Feeling Thermometer: These consisted in a continuous unnumbered line with ‘warm feelings’ written on the left side of the line and ‘cold feelings’ on the right. The range was 0-12, but the increments were not indicated on the actual line where participants marked a cross. Instead, the segments were designated as follows:
0 - 2.75 warm feelings
2.75 - 5.5 slightly warm feelings
5.5 - 6.5 neutral feelings
6.5 - 9.25 slightly cold feelings
9.25 - 12 cold feelings
Participants marked the point that represented their feelings towards the obese and the mentally ill. Lower scores represent warmer feelings. The feeling thermometer measures explicit feelings, thus is a measure of explicit bias.
Interventions and cognitive load
Few interventions have been tested on implicit weight bias and implicit mental illness bias and even fewer have produced significant results.(45–50) Video interventions designed to increase physicians’ identification with their obese and mentally ill patients were chosen for their potential to reduce levels of implicit bias. The participants were simply required to watch the short (1.25 minute) videos before retaking the IAT. The videos were extracts of videos made by the National Health Service in the UK to help physicians identify and empathise with their patients and showed two genuine female patients in the UK talking about their clinical experiences with obesity and depression. The videos were subtitled in French and are available from the following website: https://www.unige.ch/medecine/ieh2/fr/recherche/groupe-samia-hurst-manjo/. The participants retook the IATs immediately after watching the videos.
Given concerns regarding the rest-retest reliability of the IAT (41,51) and the possibility of a learning effect when participants completed the second IAT, we included a control group. In the control group, participants counted backwards in twos out loud in place of the intervention for the same length of time and then retook the IATs.
A fourth group, in place of the intervention, was instructed on how to proceed with the second set of IATs under a cognitive load condition, consisting in counting backwards in twos out loud during the intervention. They then proceeded to retake the IATs. The effects of implicit bias are thought to increase under stress and time pressure, common working conditions for physicians that can be simulated -albeit approximately- with a cognitive load. While previous research has shown that conditions of cognitive load increase implicit biases,(52,53) we were not aware of other research that looked directly at the effects of cognitive load while performing an IAT.

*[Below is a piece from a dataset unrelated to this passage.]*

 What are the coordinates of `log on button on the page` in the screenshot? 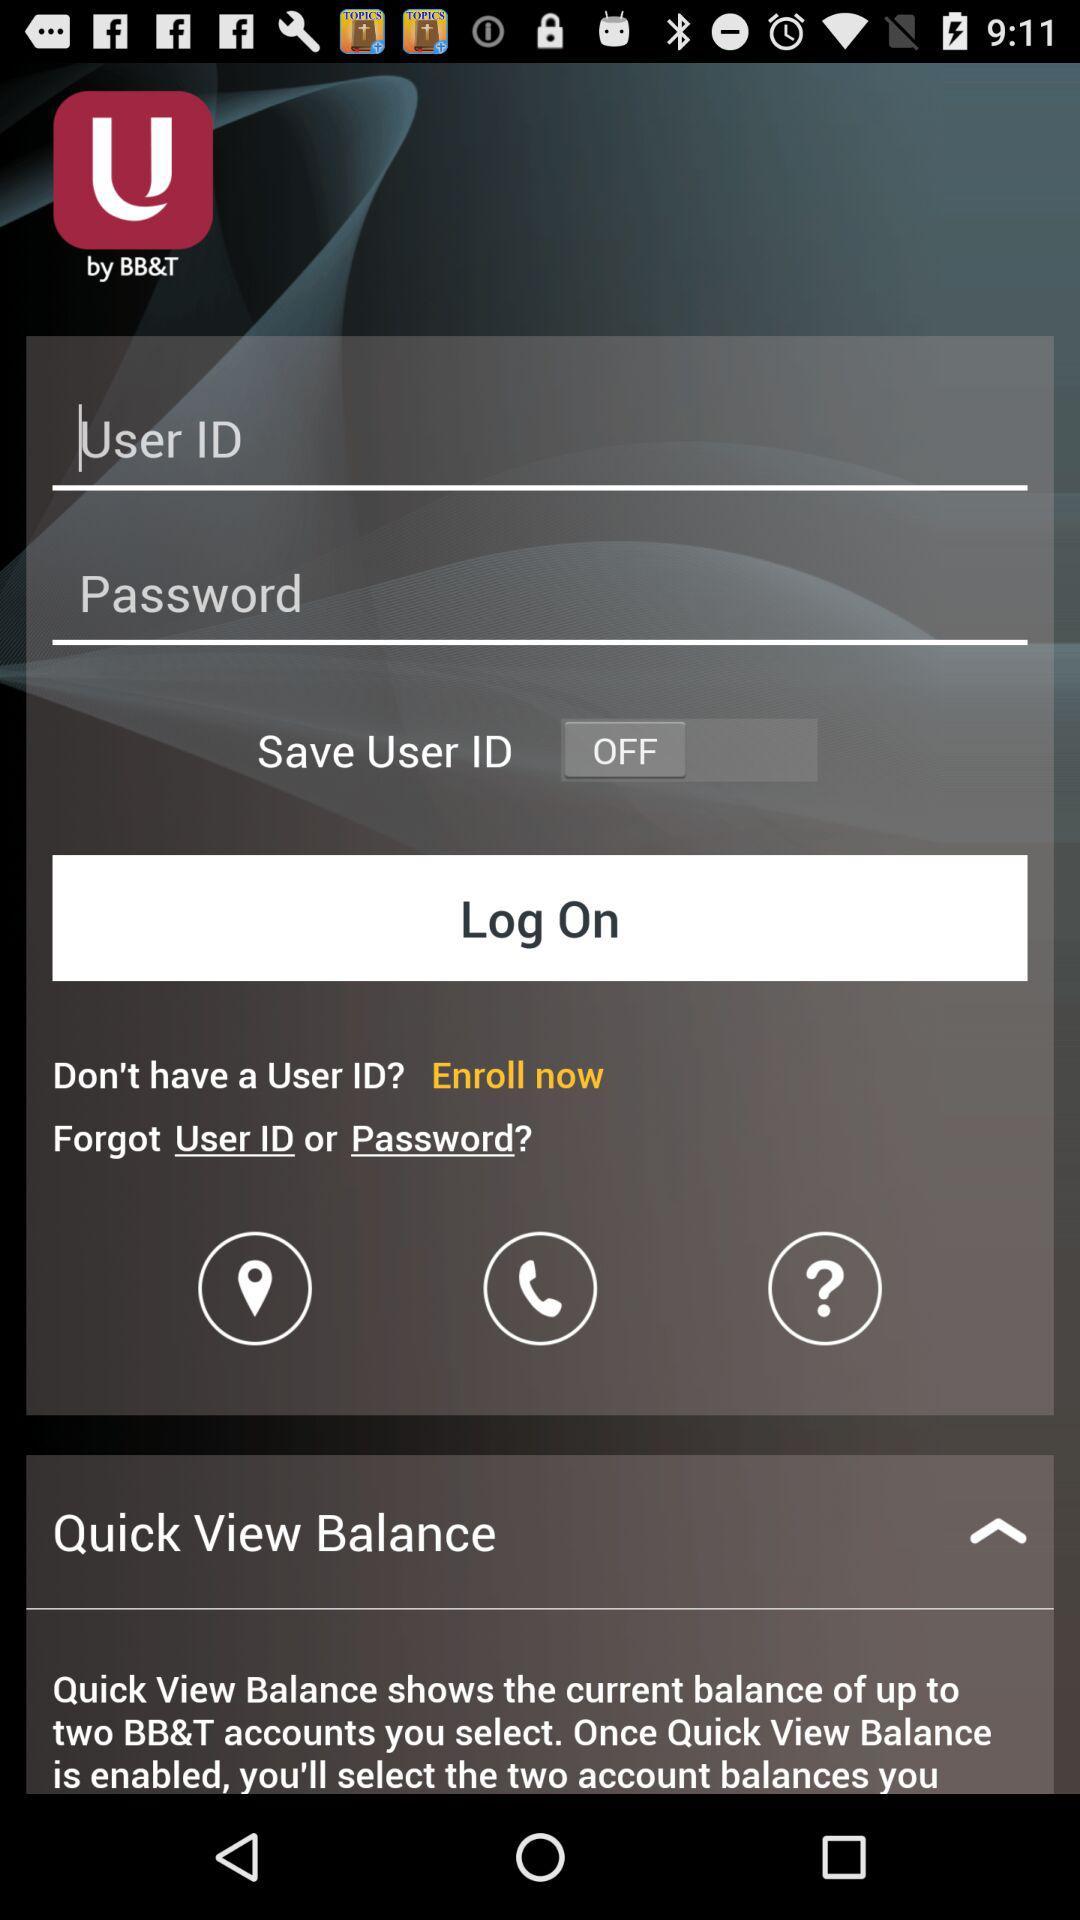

It was hypothesized that the video interventions would correlate with reduced levels of implicit prejudice and that the cognitive load condition would correlate with increased levels of implicit prejudice when compared with the control group.
Statistical Analysis
The sample size was based on an initial a priori power analysis for ANOVA, targeting a medium-sized interaction effect between two factors (specialty and experience) with two level each with an alpha of 0.05 and a power of .80, requiring a total sample size of N = 158 (40 per cell). Data was entered into the SPSS statistical software package for analysis. Participants’ socio-demographic characteristics were analysed using descriptive statistics. Inter item reliability (the questionnaire’s internal consistency) was tested using Cronbach’s alpha. We changed our analysis to enable treatment of IAT scores as continuous variables in response to reviewer comments. Linear regression was conducted to test for association of gender, experience, and specialty with responses to vignettes, pre-intervention IATs and explicit attitudes. Linear regression was also conducted to test for association of interventions (or control) with post-intervention IATs and explicit attitudes. To take possible confounding variables for this second analysis into account we also included gender, experience, and specialty. Reported effect sizes were computed using Cohen’s d. Two-tailed p<0.05 was selected as the significance threshold. The data is publicly available at the following DOI: 10.26037/yareta:md2ryexqsrchhb2fafgor6lcmm.